[vcf-midatlantic] Help with installing 1980s DOS program

Evan Koblentz evan at vcfed.org
Fri May 17 11:17:04 EDT 2019

>> there's no intrinsic (look it up)

Why would you think we don't know that word?

On Fri, May 17, 2019, 11:09 AM Herb Johnson via vcf-midatlantic <
vcf-midatlantic at lists.vcfed.org> wrote:

> > Devin Heitmueller: I would assume there's a good chance that the user
> isn't so much
> > interested in using an ancient word processor for nostalgia, but
> > rather to gain access to some old documents.
> >
> > Evan Koblentz: Nope. He refuses to upgrade! He had it running for eons
> on XP, then that
> > went haywire, so he was desperate for someone to get it back running for
> > him.
> Evan is correct. That is, this user wants what he wants for the reasons
> Evan stated; and not as Devin speculated. This caught my attention,
> because I resell old Macintosh computer parts and systems. "Old" as in
> 68K and PowerPC based, 1980's and 1990's.

→ PARTS OF THE EXERCISE
• 1. Reproduce the entire mailing-list message about installing a 1980s DOS program, word for word.
• 2. Extract every line of the records that contains the string "order".
The mailing-list message has no connection to the records.

→ ENTRIES
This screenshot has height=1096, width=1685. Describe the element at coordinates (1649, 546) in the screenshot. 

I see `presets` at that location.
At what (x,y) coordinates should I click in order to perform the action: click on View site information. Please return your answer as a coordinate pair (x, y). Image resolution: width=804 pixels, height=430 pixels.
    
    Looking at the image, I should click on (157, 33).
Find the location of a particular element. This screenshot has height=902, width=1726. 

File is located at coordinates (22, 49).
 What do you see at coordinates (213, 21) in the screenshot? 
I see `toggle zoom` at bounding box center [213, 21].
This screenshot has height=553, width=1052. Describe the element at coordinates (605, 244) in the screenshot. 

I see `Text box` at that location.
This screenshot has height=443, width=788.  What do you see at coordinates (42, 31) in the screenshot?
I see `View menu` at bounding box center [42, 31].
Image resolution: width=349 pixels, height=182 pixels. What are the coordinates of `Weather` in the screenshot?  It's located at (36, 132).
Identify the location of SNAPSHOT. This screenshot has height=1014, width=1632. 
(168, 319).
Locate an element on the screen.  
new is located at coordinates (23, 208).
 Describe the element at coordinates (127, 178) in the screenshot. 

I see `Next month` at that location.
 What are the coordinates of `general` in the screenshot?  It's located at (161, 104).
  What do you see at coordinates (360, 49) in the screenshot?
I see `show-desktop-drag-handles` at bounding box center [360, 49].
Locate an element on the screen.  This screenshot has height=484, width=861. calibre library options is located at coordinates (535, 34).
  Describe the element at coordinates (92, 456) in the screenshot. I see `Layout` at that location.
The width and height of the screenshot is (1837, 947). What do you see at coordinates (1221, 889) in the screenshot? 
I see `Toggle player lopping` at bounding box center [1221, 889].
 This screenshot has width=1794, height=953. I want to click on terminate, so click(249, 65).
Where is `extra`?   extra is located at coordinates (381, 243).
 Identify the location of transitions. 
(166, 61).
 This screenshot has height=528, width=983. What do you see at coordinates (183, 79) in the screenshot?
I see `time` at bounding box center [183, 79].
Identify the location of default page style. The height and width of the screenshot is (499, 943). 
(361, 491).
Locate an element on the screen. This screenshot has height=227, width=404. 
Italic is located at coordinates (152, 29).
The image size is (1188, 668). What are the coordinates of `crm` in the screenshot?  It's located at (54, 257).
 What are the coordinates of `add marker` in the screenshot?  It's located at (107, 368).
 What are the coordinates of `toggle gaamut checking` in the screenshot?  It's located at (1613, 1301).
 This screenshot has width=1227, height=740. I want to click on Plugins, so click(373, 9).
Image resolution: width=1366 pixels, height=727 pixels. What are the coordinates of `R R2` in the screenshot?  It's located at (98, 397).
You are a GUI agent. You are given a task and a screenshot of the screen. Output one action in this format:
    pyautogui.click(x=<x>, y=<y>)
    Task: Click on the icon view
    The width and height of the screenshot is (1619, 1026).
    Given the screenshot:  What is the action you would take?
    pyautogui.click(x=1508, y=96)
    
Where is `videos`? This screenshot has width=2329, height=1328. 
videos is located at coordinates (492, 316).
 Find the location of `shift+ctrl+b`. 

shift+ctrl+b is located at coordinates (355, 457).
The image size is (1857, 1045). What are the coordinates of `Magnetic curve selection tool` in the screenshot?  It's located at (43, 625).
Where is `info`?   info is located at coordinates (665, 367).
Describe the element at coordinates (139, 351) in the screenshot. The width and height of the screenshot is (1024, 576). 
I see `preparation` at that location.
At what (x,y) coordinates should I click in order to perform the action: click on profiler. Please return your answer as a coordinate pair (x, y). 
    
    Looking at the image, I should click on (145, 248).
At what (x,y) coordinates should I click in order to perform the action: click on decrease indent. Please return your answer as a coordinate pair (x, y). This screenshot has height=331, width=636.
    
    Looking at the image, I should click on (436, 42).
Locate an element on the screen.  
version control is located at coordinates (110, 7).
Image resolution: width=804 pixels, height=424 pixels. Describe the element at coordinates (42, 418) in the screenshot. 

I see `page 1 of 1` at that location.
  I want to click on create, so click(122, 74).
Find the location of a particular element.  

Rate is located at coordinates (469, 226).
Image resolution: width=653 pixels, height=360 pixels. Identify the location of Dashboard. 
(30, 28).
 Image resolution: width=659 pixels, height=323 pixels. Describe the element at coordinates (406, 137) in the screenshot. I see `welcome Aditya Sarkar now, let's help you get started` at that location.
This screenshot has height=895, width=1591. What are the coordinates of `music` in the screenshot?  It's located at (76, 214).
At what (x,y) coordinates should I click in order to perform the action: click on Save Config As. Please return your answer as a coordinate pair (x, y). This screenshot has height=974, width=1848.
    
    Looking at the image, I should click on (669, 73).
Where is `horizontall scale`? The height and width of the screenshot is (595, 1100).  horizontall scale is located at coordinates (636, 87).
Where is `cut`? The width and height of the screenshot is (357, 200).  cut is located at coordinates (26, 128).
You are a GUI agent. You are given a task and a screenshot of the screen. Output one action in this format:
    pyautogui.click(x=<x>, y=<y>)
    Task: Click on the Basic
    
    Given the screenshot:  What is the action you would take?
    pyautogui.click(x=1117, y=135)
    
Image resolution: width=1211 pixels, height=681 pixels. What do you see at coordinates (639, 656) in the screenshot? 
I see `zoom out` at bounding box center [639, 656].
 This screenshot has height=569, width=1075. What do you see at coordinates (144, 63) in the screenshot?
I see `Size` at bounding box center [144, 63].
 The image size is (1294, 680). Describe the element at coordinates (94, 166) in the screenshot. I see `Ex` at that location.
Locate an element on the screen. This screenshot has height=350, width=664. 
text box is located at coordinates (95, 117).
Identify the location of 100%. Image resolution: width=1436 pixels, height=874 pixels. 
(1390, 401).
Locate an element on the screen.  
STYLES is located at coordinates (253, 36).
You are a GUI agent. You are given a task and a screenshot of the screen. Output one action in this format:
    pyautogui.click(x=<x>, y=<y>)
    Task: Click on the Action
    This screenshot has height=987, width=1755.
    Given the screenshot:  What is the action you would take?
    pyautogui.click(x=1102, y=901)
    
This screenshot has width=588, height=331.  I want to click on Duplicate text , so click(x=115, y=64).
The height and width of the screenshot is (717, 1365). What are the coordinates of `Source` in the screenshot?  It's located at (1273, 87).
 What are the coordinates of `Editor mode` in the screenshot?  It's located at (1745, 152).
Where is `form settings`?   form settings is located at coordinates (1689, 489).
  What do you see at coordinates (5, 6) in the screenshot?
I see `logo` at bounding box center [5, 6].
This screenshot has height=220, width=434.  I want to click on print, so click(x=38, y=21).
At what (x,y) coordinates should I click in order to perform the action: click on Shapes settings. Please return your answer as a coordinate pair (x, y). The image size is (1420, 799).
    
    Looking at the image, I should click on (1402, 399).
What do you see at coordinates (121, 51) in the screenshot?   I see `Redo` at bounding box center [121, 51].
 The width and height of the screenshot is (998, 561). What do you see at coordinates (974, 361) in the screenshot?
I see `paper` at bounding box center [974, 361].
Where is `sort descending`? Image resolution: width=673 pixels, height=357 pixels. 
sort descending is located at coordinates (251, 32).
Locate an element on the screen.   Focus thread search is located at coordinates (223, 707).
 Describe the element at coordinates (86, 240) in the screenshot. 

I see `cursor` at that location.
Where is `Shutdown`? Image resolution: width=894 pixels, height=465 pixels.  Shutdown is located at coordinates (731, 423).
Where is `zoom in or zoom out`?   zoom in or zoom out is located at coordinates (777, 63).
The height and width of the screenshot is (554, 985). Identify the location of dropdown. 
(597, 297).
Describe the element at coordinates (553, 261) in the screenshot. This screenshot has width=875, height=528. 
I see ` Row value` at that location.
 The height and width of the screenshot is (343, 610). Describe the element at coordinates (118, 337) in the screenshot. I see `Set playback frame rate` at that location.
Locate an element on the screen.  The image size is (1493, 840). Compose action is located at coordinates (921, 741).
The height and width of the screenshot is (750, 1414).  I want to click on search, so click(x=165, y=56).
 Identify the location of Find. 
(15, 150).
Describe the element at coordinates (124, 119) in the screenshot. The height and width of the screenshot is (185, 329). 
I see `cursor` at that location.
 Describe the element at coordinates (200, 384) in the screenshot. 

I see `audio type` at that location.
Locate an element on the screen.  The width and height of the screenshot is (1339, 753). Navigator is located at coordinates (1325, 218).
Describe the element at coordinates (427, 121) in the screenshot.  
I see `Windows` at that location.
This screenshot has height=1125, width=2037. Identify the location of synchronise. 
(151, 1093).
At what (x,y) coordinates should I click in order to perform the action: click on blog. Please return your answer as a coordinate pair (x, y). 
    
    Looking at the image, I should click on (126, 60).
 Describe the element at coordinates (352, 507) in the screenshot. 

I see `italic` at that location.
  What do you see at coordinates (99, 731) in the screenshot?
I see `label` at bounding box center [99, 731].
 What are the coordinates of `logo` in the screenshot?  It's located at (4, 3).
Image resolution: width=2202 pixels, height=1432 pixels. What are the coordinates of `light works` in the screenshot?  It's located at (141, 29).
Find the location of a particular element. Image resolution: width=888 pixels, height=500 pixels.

→ RESPONSES TO THE TASKS
• 1.
[vcf-midatlantic] Help with installing 1980s DOS program

Evan Koblentz evan at vcfed.org
Fri May 17 11:17:04 EDT 2019

>> there's no intrinsic (look it up)

Why would you think we don't know that word?

On Fri, May 17, 2019, 11:09 AM Herb Johnson via vcf-midatlantic <
vcf-midatlantic at lists.vcfed.org> wrote:

> > Devin Heitmueller: I would assume there's a good chance that the user
> isn't so much
> > interested in using an ancient word processor for nostalgia, but
> > rather to gain access to some old documents.
> >
> > Evan Koblentz: Nope. He refuses to upgrade! He had it running for eons
> on XP, then that
> > went haywire, so he was desperate for someone to get it back running for
> > him.
> Evan is correct. That is, this user wants what he wants for the reasons
> Evan stated; and not as Devin speculated. This caught my attention,
> because I resell old Macintosh computer parts and systems. "Old" as in
> 68K and PowerPC based, 1980's and 1990's.

• 2.
At what (x,y) coordinates should I click in order to perform the action: click on View site information. Please return your answer as a coordinate pair (x, y). Image resolution: width=804 pixels, height=430 pixels.
At what (x,y) coordinates should I click in order to perform the action: click on profiler. Please return your answer as a coordinate pair (x, y). 
At what (x,y) coordinates should I click in order to perform the action: click on decrease indent. Please return your answer as a coordinate pair (x, y). This screenshot has height=331, width=636.
At what (x,y) coordinates should I click in order to perform the action: click on Save Config As. Please return your answer as a coordinate pair (x, y). This screenshot has height=974, width=1848.
At what (x,y) coordinates should I click in order to perform the action: click on Shapes settings. Please return your answer as a coordinate pair (x, y). The image size is (1420, 799).
At what (x,y) coordinates should I click in order to perform the action: click on blog. Please return your answer as a coordinate pair (x, y). 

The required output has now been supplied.